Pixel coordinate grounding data
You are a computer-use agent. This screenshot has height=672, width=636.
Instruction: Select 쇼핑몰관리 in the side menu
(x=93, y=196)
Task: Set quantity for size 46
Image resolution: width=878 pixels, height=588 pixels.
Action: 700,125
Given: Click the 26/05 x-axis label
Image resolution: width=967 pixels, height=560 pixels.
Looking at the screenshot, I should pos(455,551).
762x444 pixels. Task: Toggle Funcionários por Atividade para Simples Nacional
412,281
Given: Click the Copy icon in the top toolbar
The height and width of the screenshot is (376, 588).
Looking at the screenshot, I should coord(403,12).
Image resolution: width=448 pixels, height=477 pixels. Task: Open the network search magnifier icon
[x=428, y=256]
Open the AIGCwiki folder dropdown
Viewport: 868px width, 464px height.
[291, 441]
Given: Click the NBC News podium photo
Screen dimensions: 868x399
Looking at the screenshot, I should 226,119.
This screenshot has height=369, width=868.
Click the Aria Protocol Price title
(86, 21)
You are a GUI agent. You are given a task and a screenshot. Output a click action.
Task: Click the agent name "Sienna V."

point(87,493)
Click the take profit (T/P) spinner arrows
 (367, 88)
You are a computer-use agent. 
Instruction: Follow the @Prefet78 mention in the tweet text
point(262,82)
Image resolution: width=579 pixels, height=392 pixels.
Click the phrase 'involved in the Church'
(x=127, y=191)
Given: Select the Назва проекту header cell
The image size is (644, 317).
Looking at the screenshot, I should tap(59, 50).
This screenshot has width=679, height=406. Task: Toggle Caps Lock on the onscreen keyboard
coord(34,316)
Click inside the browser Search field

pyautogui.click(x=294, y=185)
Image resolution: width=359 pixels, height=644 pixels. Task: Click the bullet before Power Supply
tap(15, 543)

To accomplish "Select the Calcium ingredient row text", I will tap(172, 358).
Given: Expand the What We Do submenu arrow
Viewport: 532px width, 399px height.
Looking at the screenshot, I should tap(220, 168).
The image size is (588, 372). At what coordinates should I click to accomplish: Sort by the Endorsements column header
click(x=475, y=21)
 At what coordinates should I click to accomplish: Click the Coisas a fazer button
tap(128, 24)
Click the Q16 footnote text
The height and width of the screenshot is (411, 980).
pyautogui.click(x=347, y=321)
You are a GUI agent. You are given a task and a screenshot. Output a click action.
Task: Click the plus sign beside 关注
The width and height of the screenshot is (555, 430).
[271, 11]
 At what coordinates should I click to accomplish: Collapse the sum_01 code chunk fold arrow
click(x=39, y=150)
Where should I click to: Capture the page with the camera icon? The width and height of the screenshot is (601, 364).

**Your task:** Restate, please, word for word the span of records running from the first line to the line bearing "Given: Click the 26/05 x-axis label", both included, and nothing outside it.

**Written reply:**
You are a computer-use agent. This screenshot has height=672, width=636.
Instruction: Select 쇼핑몰관리 in the side menu
(x=93, y=196)
Task: Set quantity for size 46
Image resolution: width=878 pixels, height=588 pixels.
Action: 700,125
Given: Click the 26/05 x-axis label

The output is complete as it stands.